** START OF MATERIAL FOR THIS EXERCISE **
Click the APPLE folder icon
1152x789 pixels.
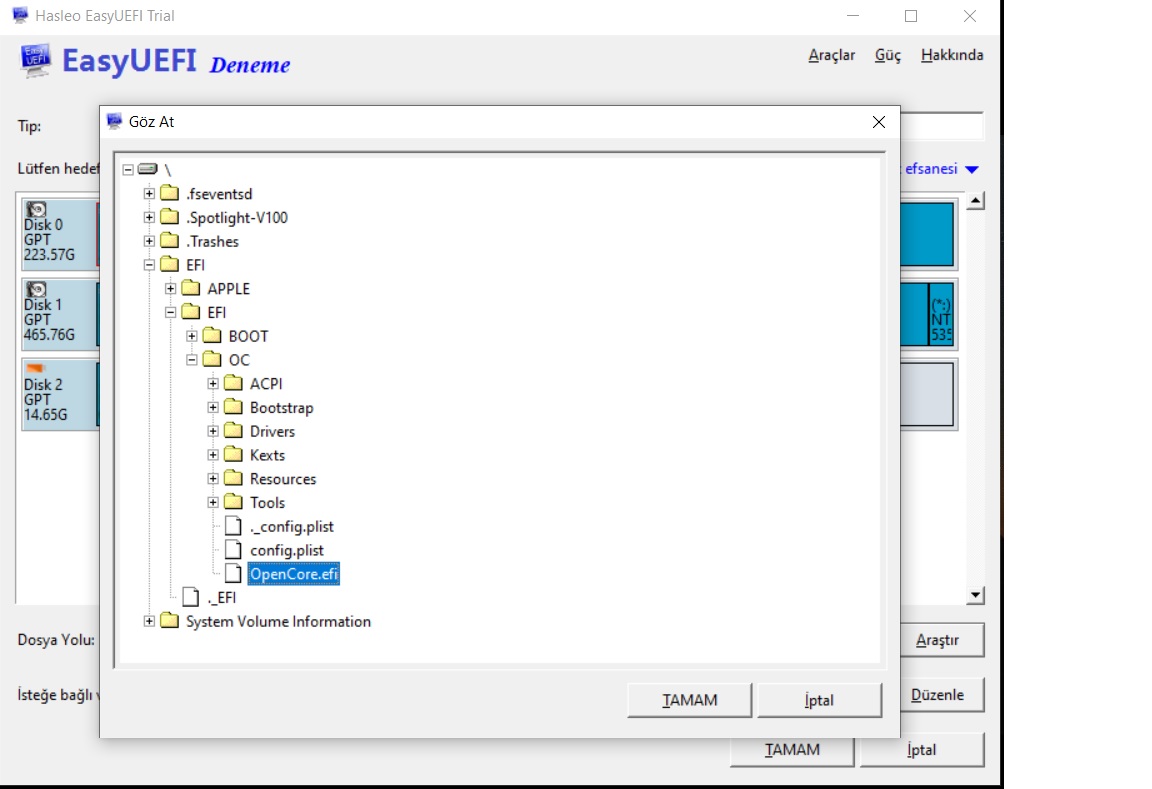191,289
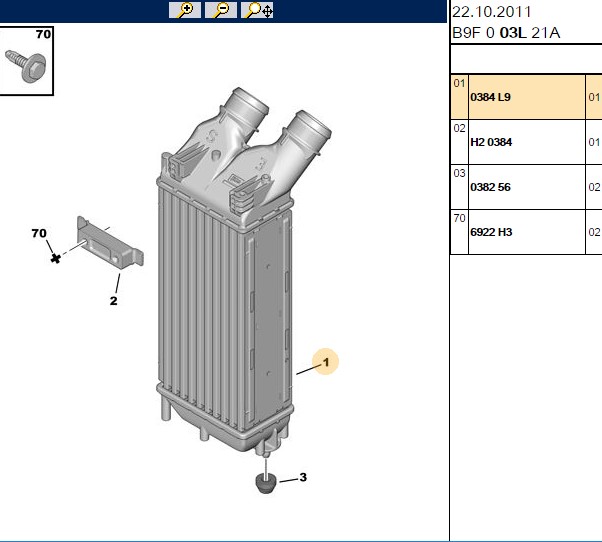The image size is (602, 542).
Task: Select row 70 index cell in table
Action: (460, 232)
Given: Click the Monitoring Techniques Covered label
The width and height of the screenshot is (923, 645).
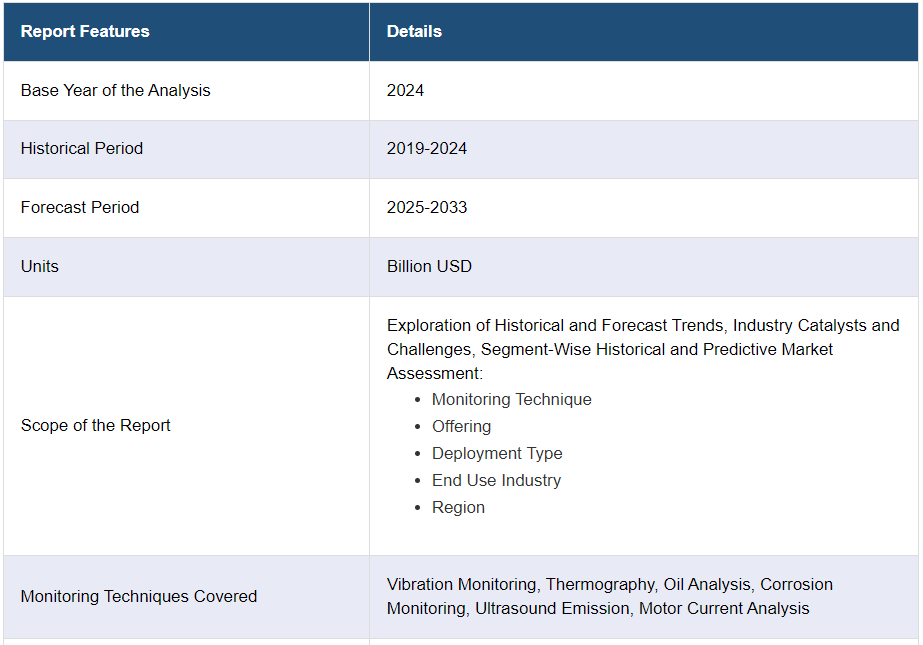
** END OF MATERIAL FOR THIS EXERCISE **
# REQUIREMENT:
Please rewrite the whole listing above as a numbered list with one line per item, skipping any blank lines and leaving the pictures out.

# RESPONSE TO THE TASK:
1. Click the APPLE folder icon
2. 1152x789 pixels.
3. 191,289
4. The image size is (602, 542).
5. Task: Select row 70 index cell in table
6. Action: (460, 232)
7. Given: Click the Monitoring Techniques Covered label
8. The width and height of the screenshot is (923, 645).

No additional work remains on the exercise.